Our mission is to prevent strokes through early detection of silent atrial fibrillation (AF) and implement appropriate guideline-based management.
With a clinical implementation focus we are exploring novel strategies using eHealth tools and patient self-screening to detect unknown silent AF. AF is the most common abnormal heart rhythm – it is estimated that individuals over the age of 40 have a one in three lifetime risk of developing AF. AF is associated with one third of all strokes, which are largely preventable by anticoagulant medications that stop clots from forming inside the heart. Unfortunately, AF is frequently silent, especially in older people who are at greater risk of stroke, with the first sign of AF being a severe stroke.
Our AF screening research extends through collaborations with primary care and specialist clinics in Australia, the USA, Shanghai, Hong Kong, Japan, Vietnam, Germany and the UK.
Another major interest of our Group is to determine whether our Indigenous population has a higher burden of AF by screening in remote and rural Australia, in collaboration with the Poche Centre and the University of Auckland, NZ.
Our main activities are to determine how best to screen for AF at scale, and to prevent as many strokes as possible. The more people screened and treated, the more strokes we can prevent. We continue global advocacy for screening for AF through the AF-SCREEN International Collaboration and the World Heart Federation (WHF). This is likely to change guidelines and influence future government policy, and have a global impact on stroke reduction through the Leadership of the WHF Roadmap update on AF by Prof Freedman.
In fact, the Australian Heart Foundation and Cardiac Society of Australia and New Zealand 2018 guideline on the management of AF had opportunistic screening for unknown AF as its first recommendation, with a practice point being about use of a handheld ECG pioneered by our Group, quoting our Group’s work in its recommendation. Many of our papers on screening were also cited in the 2020 European Society of Cardiology AF guidelines.
If screening for AF could be implemented widely in those aged 65 or older, and this could be coupled with greater prescription of anticoagulant therapy as advised in guidelines, then thousands of strokes could be avoided, not only in Australia but globally.
Freedman B, et al. Screening for atrial fibrillation: a report of the AF-SCREEN International Collaboration (white paper) Circulation 2017; 135: 1851-67.
Lowres N, et al. Estimated stroke risk, yield, and number needed to screen for atrial fibrillation detected through single time screening: a multicountry patient-level meta-analysis of 141,220 screened individuals. PLOS Medicine 2019;16:e1002903.

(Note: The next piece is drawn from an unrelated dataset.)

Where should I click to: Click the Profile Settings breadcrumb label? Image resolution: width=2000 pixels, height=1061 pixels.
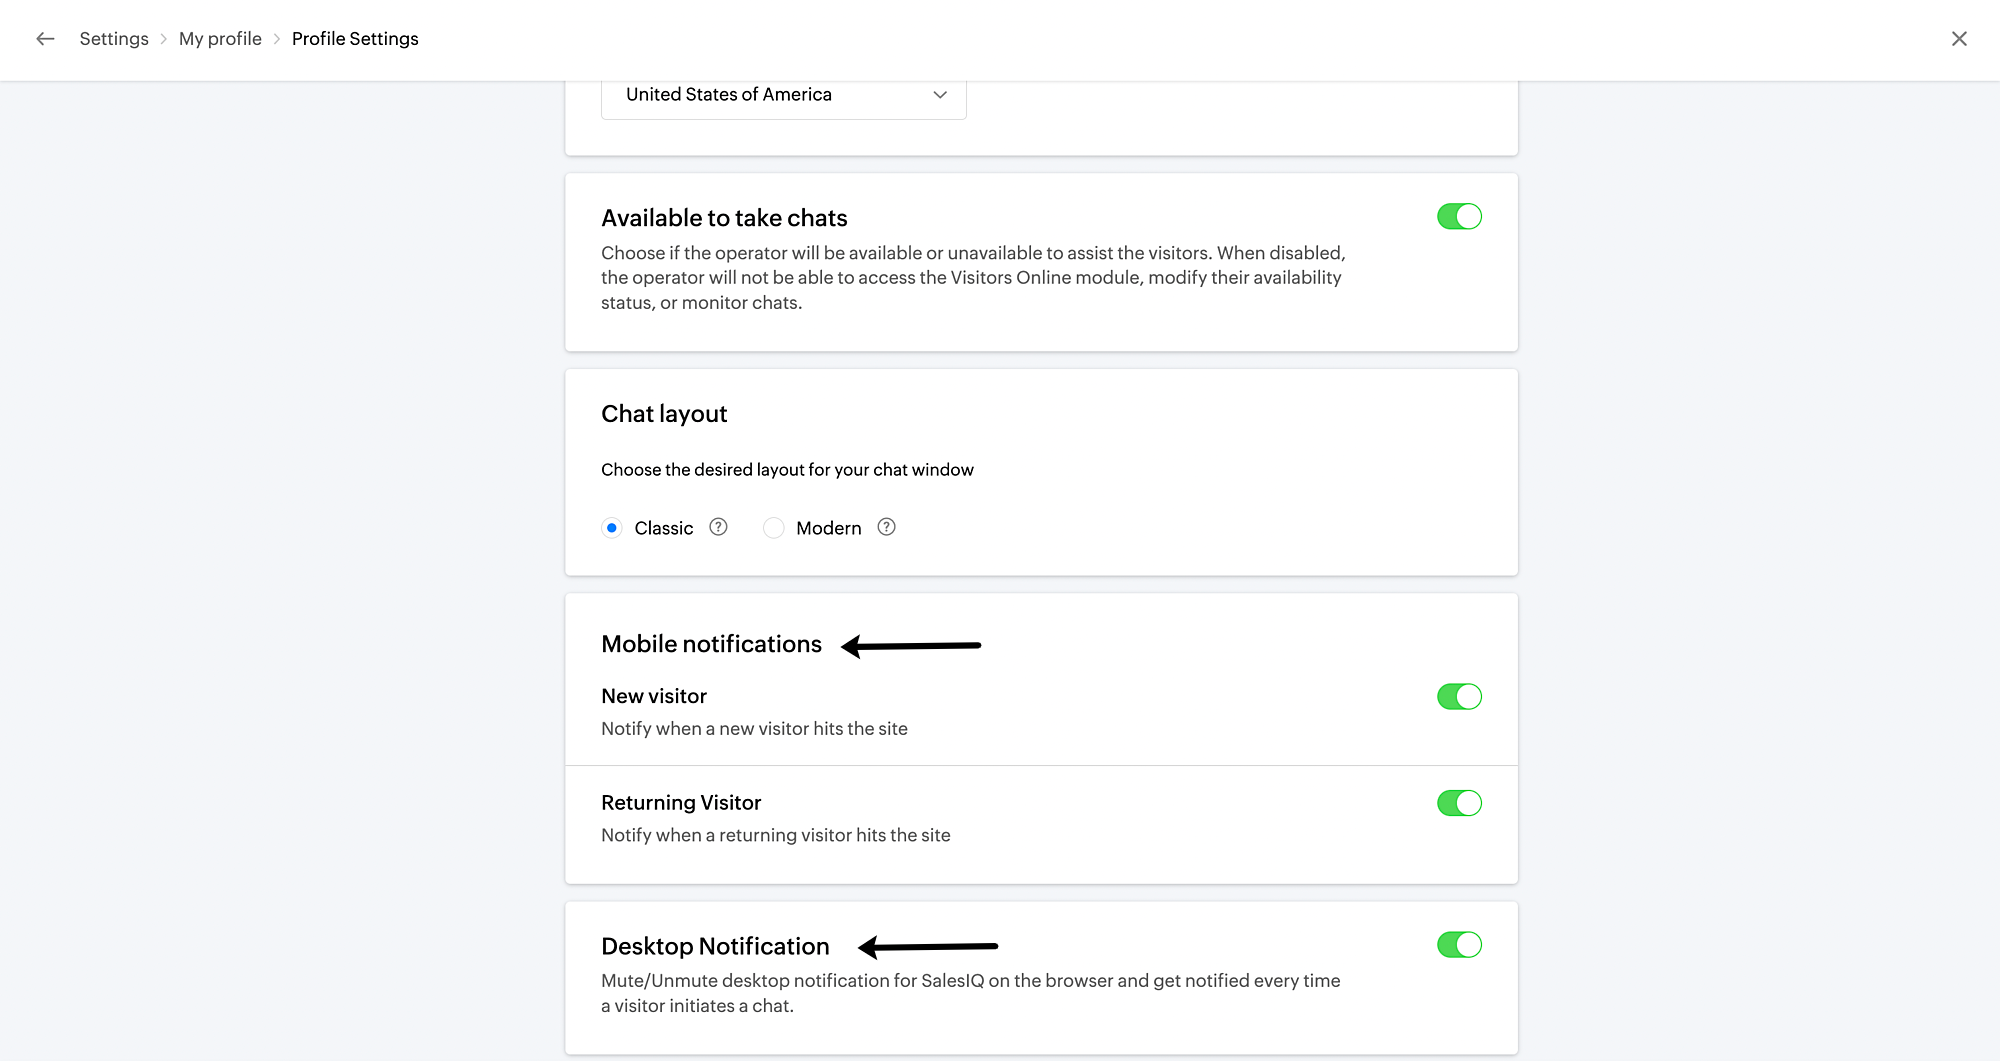(355, 38)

Lowres N, et al. Feasibility and cost effectiveness of stroke prevention through community screening for atrial fibrillation using iPhone ECG in pharmacies. The SEARCH-AF study. Thromb Haemost 2014; 111: 1167-76.

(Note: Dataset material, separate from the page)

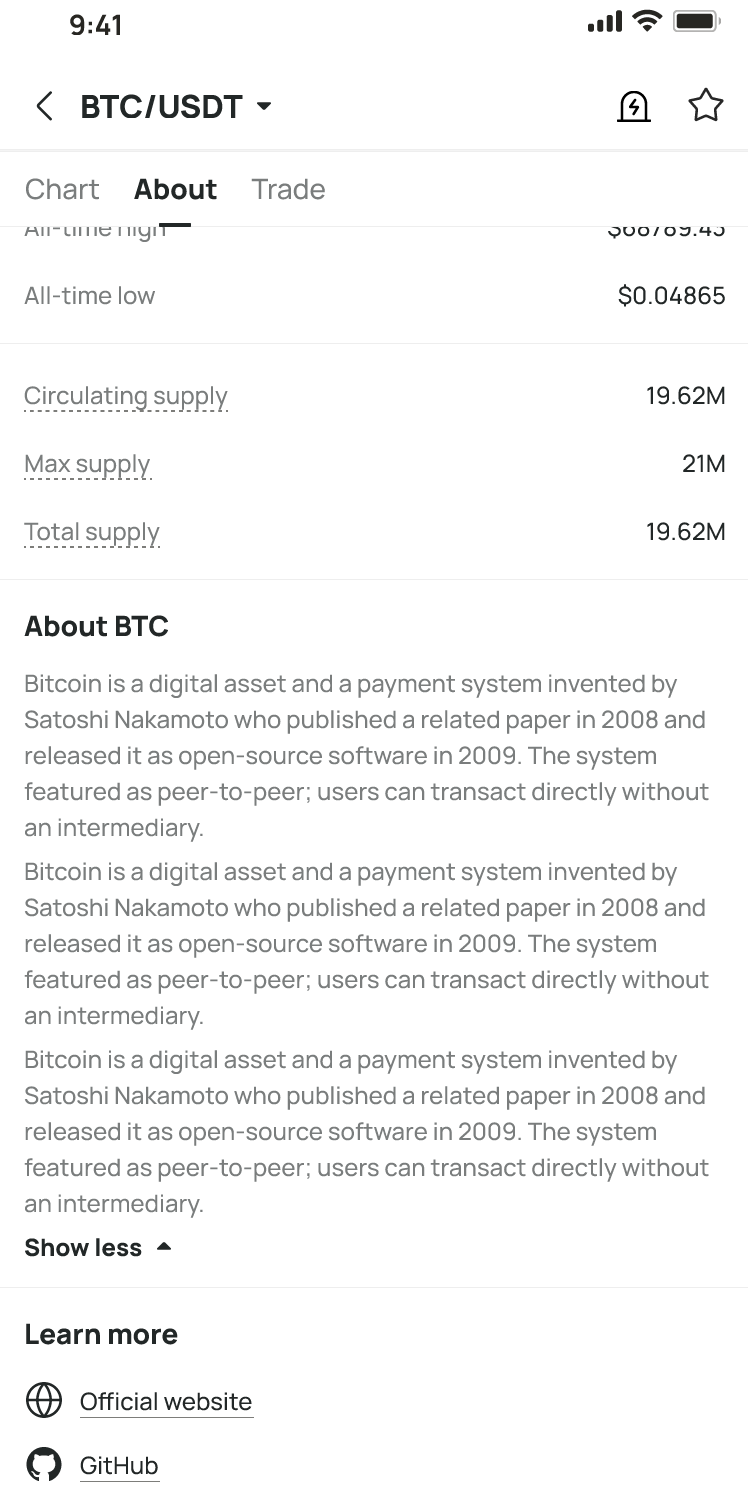The image size is (748, 1504).
Task: Tap the BTC/USDT pair title
Action: tap(161, 106)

Freedman B, et al. Asymptomatic atrial fibrillation. The case for screening to prevent stroke. JAMA 2015; 314: 1911-12.
Freedman B, et al. Stroke prevention in atrial fibrillation. Lancet 2016; 388: 806-17.
Orchard J, et al. Atrial fibrillation: is there enough evidence to recommend opportunistic or systematic screening? Int J Epidemiol 2018; 47:1372-78.
Orchard J, et al. eHealth Tools to Provide Structured Assistance for Atrial Fibrillation Screening, Management, and Guideline-Recommended Therapy in Metropolitan General Practice: The AF-SMART Study. J Am Heart Assoc 2019; Jan 8; (1): e010959. doi: 10.1161/JAHA.118.010959.